PII (Informações de Identificação Pessoal)
PII (Informações de Identificação Pessoal) são quaisquer dados que possam ser usados, isoladamente ou em combinação com outras informações, para identificar, localizar ou contatar um indivíduo específico.
Como PII (Informações de Identificação Pessoal) funciona
PII é um termo enraizado na prática de privacidade dos Estados Unidos, onde normalmente se distingue entre identificadores diretos e identificadores indiretos. Identificadores diretos, como nome completo, número de previdência social, número de passaporte, endereço de e-mail ou número de telefone, apontam para uma única pessoa por si só. Identificadores indiretos (ou quase identificadores), como data de nascimento, código postal ou cargo, podem não identificar alguém sozinhos, mas conseguem fazê-lo quando combinados.
O conceito se sobrepõe, mas não é idêntico, à noção mais ampla de "dados pessoais" do GDPR, que abrange qualquer informação relativa a uma pessoa natural identificada ou identificável, incluindo identificadores online como endereços IP e identificadores de dispositivo. Como resultado, dados que um enquadramento norte-americano poderia tratar como não sendo PII ainda podem se qualificar como dados pessoais sob a lei europeia.
As organizações classificam e inventariam PII para aplicar salvaguardas apropriadas: controles de acesso, criptografia, limites de retenção e procedimentos de notificação de violação. Técnicas como pseudonimização (substituir identificadores por tokens), anonimização (remover de forma irreversível o vínculo com um indivíduo) e hashing são usadas para reduzir a sensibilidade dos dados preservando alguma utilidade.
Em contextos de fraude e inteligência de dispositivos, uma questão central é se um sinal de dispositivo ou uma impressão digital conta como PII ou dado pessoal. Individualmente, sinais como resolução de tela ou fontes instaladas não são identificadores, mas uma impressão digital estável derivada de muitos sinais pode singularizar um dispositivo e, por extensão, uma pessoa, o que a coloca dentro do escopo da lei de privacidade mesmo quando nenhum nome está associado.

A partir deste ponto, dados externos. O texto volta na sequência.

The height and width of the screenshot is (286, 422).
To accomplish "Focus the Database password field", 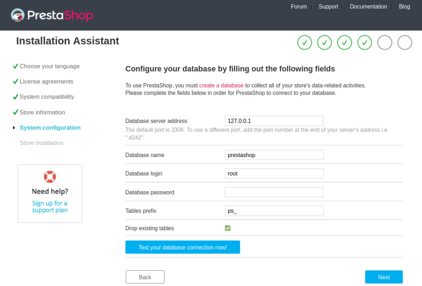I will click(274, 192).
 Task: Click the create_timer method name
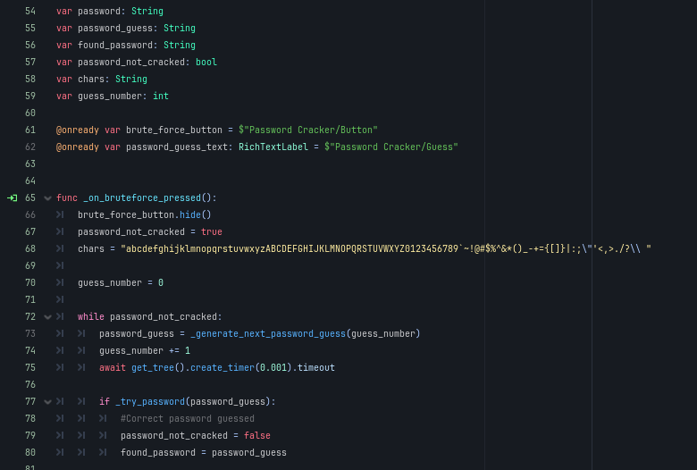(x=220, y=368)
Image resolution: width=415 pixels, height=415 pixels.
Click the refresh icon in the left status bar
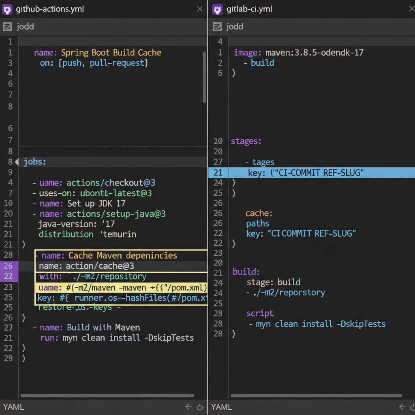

Por que PII (Informações de Identificação Pessoal) importa para a prevenção de fraudes
Distinguir PII de telemetria não identificadora é central para uma prevenção de fraudes consciente da privacidade. A detecção eficaz muitas vezes requer identificadores estáveis, mas manusear mais dados identificadores do que o necessário aumenta a exposição regulatória e o risco de violação. O objetivo é detectar fraudes usando o mínimo de informações identificadoras necessárias, favorecendo sinais pseudônimos de dispositivo em vez de dados pessoais brutos, e manter qualquer PII genuína rigorosamente controlada. Acertar esse equilíbrio permite que as equipes de segurança detenham os atacantes ao mesmo tempo em que honram os princípios de minimização de dados.
Como o TRACIO lida com isso
A TRACIO foi construída para minimizar a dependência de PII tradicional. Sua identificação deriva um sinal de dispositivo a partir de mais de 130 sinais técnicos, em vez de nomes, e-mails ou identificadores governamentais, produzindo um identificador de visitante pseudônimo orientado para uso em segurança. Onde os sinais são combinados em um identificador, a TRACIO aplica hashing e práticas de minimização de dados em seu design. Se o identificador resultante constitui dado pessoal em uma determinada jurisdição é uma determinação legal que os clientes precisam fazer para o próprio caso de uso; a TRACIO fornece a transparência e os controles para apoiar essa avaliação, e não uma garantia legal irrestrita.